__WORK REQUEST__.
Take the records below and set down exactly the lines from the one with "The image size is (676, 665)." to the one with "You are a computer-use agent. 593x410 pixels.", ends included; do not copy the pictures.

__RECORDS FOR THIS EXERCISE__.
__________
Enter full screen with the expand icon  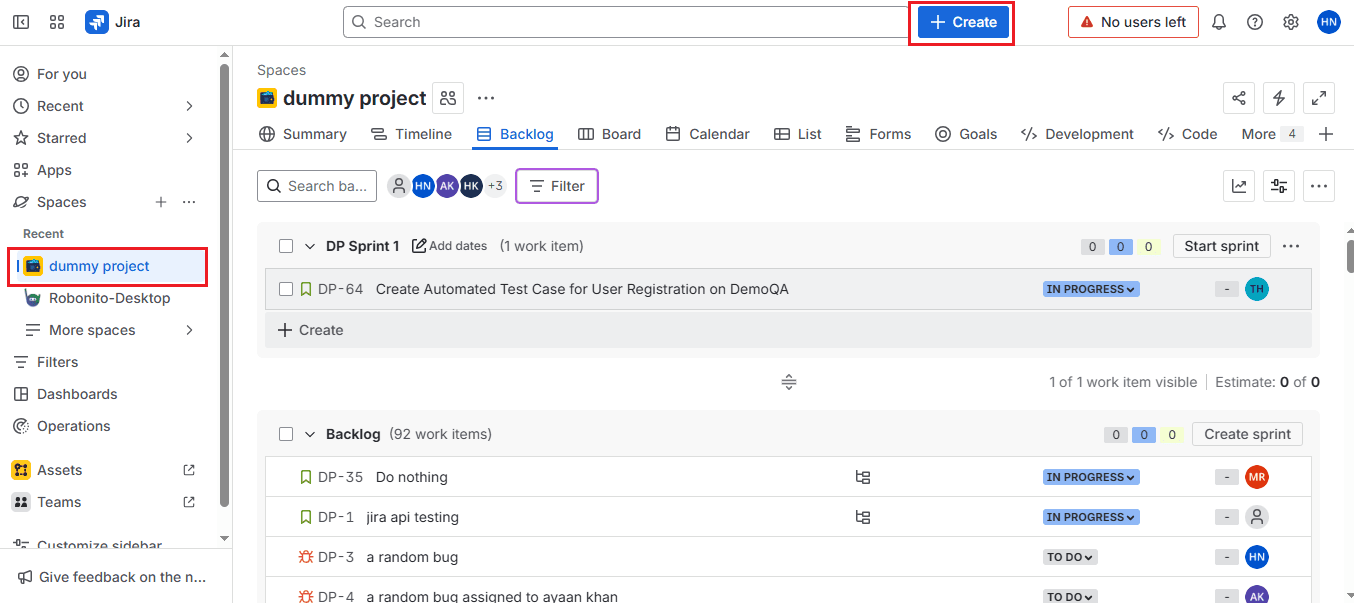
__________
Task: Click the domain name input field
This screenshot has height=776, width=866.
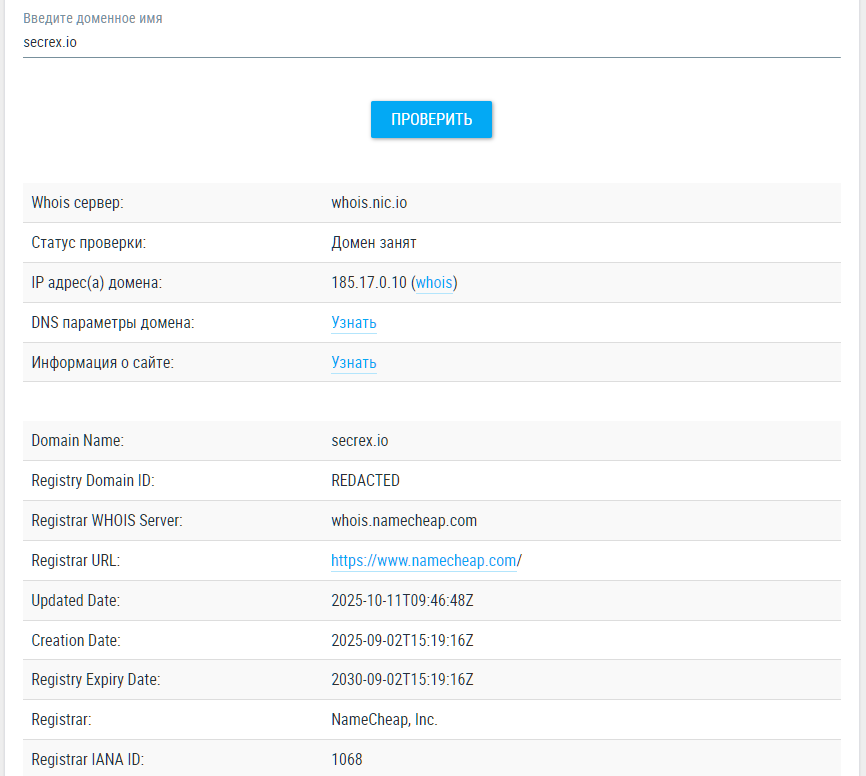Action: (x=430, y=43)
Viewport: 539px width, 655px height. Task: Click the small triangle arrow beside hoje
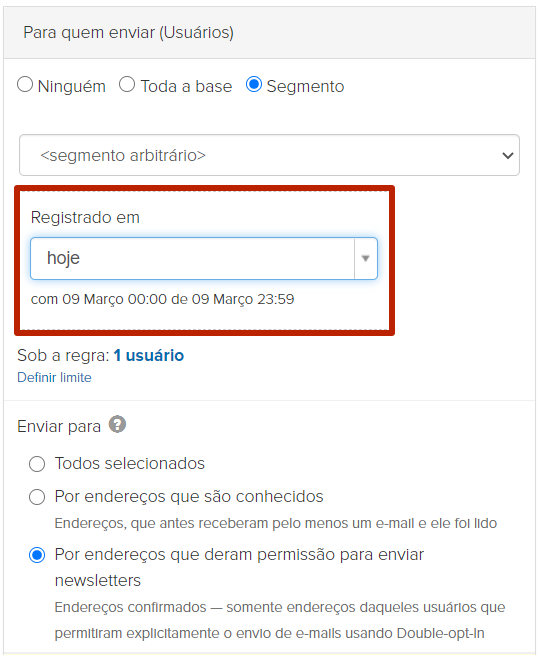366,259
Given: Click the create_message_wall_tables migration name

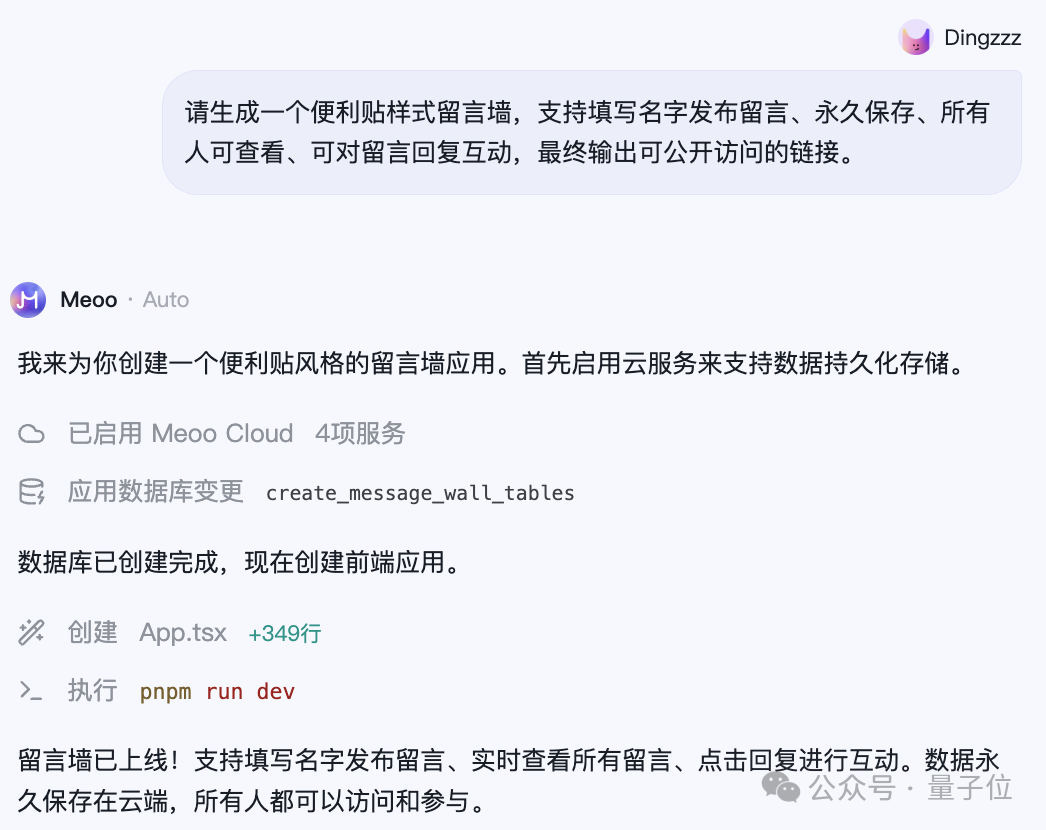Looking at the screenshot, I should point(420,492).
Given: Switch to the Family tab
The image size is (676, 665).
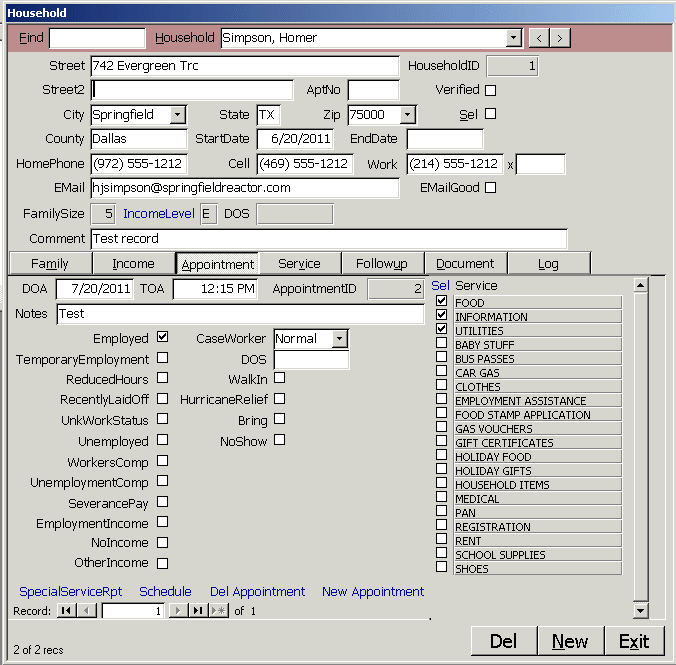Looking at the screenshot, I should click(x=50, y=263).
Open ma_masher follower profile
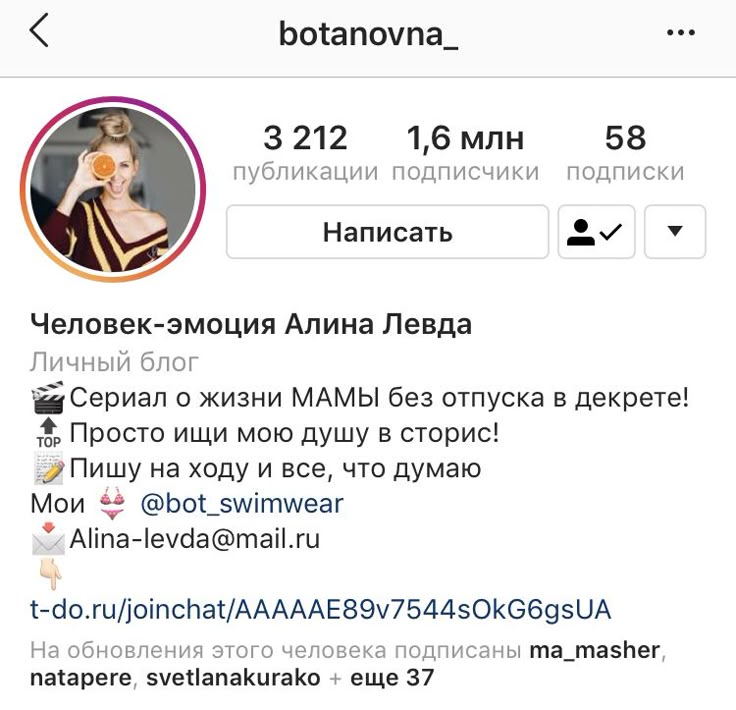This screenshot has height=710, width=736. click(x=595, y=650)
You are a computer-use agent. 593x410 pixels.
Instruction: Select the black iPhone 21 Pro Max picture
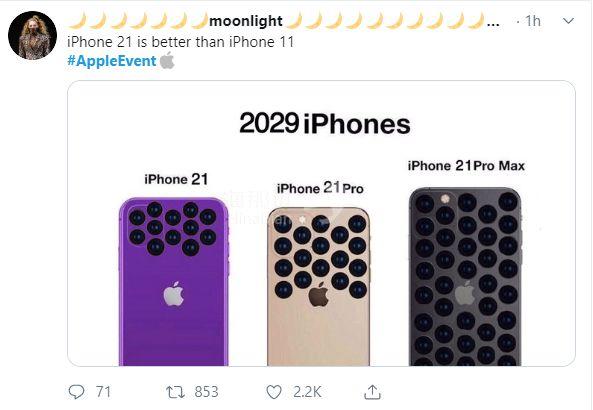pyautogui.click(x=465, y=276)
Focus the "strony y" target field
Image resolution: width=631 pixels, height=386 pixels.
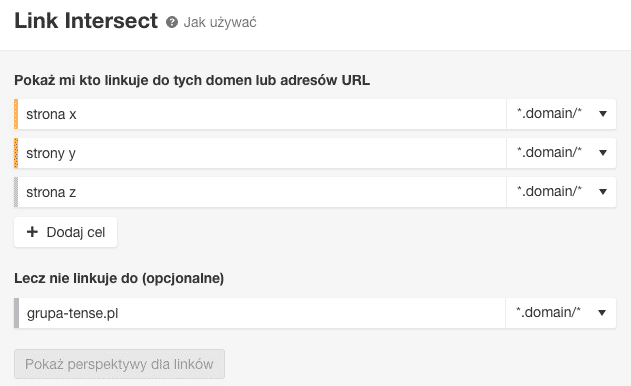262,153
__________
__SOLUTION TO THIS PROBLEM__.
The image size is (676, 665).
Looking at the screenshot, I should click(x=50, y=263).
Open ma_masher follower profile
This screenshot has height=710, width=736. click(x=595, y=650)
You are a computer-use agent. 593x410 pixels.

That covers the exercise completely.